You can't use different SCHEMA's within a single database to store all you data?
Just a few steps and You can reach the goal:
follow this reference step by step
WE HAVE BEEN CONNECTED TO DB2 WITH TABLE TBL2 AND COLUMN COL2
ALSO THERE IS DB1 WITH TBL1 AND COLUMN COL1
*** connecting to second db ie db2
Now just **copy paste the 1-7 processes** (make sure u use correct username and password and ofcourse db name)
1.**CREATE EXTENSION dblink;**
2.**SELECT pg_namespace.nspname, pg_proc.proname
FROM pg_proc, pg_namespace
WHERE pg_proc.pronamespace=pg_namespace.oid
AND pg_proc.proname LIKE '%dblink%';**
3.**SELECT dblink_connect('host=localhost user=postgres password=postgres dbname=db1');**
4.**CREATE FOREIGN DATA WRAPPER postgres VALIDATOR postgresql_fdw_validator;**
5.**CREATE SERVER postgres2 FOREIGN DATA WRAPPER postgres OPTIONS (hostaddr '127.0.0.1', dbname 'db1');**
6.**CREATE USER MAPPING FOR postgres SERVER postgres2 OPTIONS (user 'postgres', password 'postgres');**
7.**SELECT dblink_connect('postgres2');**
---Now, you can SELECT the data of Database_One from Database_Two and even join both db results:
**SELECT * FROM public.dblink
('postgres2','SELECT col1,um_name FROM public.tbl1 ')
AS DATA(um_userid INTEGER),tbl2 where DATA.col1=tbl2.col2;**
You can also Check this :[How to join two tables of different databases together in postgresql [\[working finely in version 9.4\]][1]

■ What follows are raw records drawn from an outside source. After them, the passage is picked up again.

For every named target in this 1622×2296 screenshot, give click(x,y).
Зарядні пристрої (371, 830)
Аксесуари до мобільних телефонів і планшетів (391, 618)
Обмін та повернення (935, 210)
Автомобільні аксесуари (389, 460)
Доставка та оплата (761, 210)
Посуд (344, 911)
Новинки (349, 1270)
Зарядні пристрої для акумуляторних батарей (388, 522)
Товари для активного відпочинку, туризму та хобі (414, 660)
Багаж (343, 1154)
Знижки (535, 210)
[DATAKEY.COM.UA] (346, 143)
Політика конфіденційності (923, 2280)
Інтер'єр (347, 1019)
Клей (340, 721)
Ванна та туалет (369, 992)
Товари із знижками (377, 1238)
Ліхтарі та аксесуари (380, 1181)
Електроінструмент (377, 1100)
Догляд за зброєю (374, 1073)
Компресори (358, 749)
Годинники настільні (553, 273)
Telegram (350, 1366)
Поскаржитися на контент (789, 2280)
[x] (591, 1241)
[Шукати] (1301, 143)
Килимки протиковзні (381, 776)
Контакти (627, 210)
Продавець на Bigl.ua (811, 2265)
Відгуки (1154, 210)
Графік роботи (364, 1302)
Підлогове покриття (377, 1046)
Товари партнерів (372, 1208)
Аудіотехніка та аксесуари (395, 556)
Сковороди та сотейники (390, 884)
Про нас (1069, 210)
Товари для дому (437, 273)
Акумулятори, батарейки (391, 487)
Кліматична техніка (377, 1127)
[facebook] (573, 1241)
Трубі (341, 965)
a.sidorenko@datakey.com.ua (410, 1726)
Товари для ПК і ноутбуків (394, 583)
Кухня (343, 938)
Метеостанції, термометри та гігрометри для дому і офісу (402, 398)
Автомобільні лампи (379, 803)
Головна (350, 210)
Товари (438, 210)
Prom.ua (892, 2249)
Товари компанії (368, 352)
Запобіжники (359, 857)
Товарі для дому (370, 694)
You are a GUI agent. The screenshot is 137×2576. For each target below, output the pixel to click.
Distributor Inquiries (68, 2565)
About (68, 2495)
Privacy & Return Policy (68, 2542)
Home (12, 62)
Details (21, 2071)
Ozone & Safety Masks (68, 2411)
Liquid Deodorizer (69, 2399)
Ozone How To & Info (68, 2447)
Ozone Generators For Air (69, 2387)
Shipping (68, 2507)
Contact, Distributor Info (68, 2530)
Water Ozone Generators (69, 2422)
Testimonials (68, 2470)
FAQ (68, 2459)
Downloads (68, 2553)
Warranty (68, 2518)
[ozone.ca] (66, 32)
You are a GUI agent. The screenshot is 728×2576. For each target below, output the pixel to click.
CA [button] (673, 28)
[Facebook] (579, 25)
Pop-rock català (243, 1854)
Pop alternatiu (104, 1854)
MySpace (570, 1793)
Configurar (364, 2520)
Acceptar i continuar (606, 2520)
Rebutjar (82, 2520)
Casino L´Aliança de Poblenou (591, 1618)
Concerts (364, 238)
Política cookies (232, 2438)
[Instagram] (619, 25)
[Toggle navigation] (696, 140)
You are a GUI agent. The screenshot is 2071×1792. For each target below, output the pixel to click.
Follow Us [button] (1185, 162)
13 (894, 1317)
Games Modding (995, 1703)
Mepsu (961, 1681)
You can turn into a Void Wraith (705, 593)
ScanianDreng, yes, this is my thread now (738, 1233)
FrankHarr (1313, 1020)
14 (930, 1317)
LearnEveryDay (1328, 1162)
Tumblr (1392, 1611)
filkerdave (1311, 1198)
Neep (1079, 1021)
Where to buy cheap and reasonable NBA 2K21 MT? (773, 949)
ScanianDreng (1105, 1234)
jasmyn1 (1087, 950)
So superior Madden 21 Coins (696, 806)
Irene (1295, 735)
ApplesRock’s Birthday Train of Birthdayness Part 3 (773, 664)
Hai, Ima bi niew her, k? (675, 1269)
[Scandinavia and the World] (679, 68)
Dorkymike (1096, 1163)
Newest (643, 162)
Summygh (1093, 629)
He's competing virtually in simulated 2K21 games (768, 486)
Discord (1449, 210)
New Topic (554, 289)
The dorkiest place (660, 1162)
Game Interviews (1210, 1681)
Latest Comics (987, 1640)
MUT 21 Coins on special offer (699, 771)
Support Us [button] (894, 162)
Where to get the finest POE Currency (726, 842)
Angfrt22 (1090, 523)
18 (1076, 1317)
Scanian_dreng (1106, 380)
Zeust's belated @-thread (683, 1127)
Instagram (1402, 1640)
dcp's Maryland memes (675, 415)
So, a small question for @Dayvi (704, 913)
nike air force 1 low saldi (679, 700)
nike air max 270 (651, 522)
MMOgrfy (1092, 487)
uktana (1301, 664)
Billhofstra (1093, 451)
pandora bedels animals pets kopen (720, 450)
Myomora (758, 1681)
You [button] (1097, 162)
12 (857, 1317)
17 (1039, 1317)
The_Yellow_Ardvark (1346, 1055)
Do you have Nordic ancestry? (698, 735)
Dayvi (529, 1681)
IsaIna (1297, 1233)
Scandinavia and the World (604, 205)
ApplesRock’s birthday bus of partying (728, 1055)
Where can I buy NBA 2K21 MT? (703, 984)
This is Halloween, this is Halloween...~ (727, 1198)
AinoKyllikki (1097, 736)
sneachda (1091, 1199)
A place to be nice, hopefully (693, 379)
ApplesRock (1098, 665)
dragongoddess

You need to use dblink...as araqnid mentioned above, something like this works fine:
select ST.Table_Name, ST.Column_Name, DV.Table_Name, DV.Column_Name, *
from information_schema.Columns ST
full outer join dblink('dbname=otherdatabase','select Table_Name,
Column_Name from information_schema.Columns') DV(Table_Name text,
Column_Name text)
on ST.Table_Name = DV.Table_name
and ST.Column_Name = DV.Column_Name
where ST.Column_Name is null or DV.Column_Name is NULL
You have use dblink extension of postgresql.
Reference take from this Article:
DbLink extension of PostgreSQL which is used to connect one database to another database.
Install DbLink extension.
CREATE EXTENSION dblink;
Verify DbLink:
SELECT pg_namespace.nspname, pg_proc.proname
FROM pg_proc, pg_namespace
WHERE pg_proc.pronamespace=pg_namespace.oid
AND pg_proc.proname LIKE '%dblink%';
I have already prepared full demonstration on this. Please visit my post to learn step by step for executing cross database query in Postgresql.
Cannot be done? Of course we can, without special extensions. In our case, we had to compare two tables from different database servers, e.g. ACC and PROD, hence an even harder case than from most answers. Especially because ACC and PROD are deliberately on different servers to create a barrier, so you will not easily gain enough rights to perform a GRANT USAGE ON FOREIGN SERVER.
The obvious solution is to export both tables, and import both in the same database, e.g. DEV, or your own local db, under appropriate names, e.g. table1_acc and table1_prod, or schemas like acc and prod. Then, you may JOIN those with no special problems.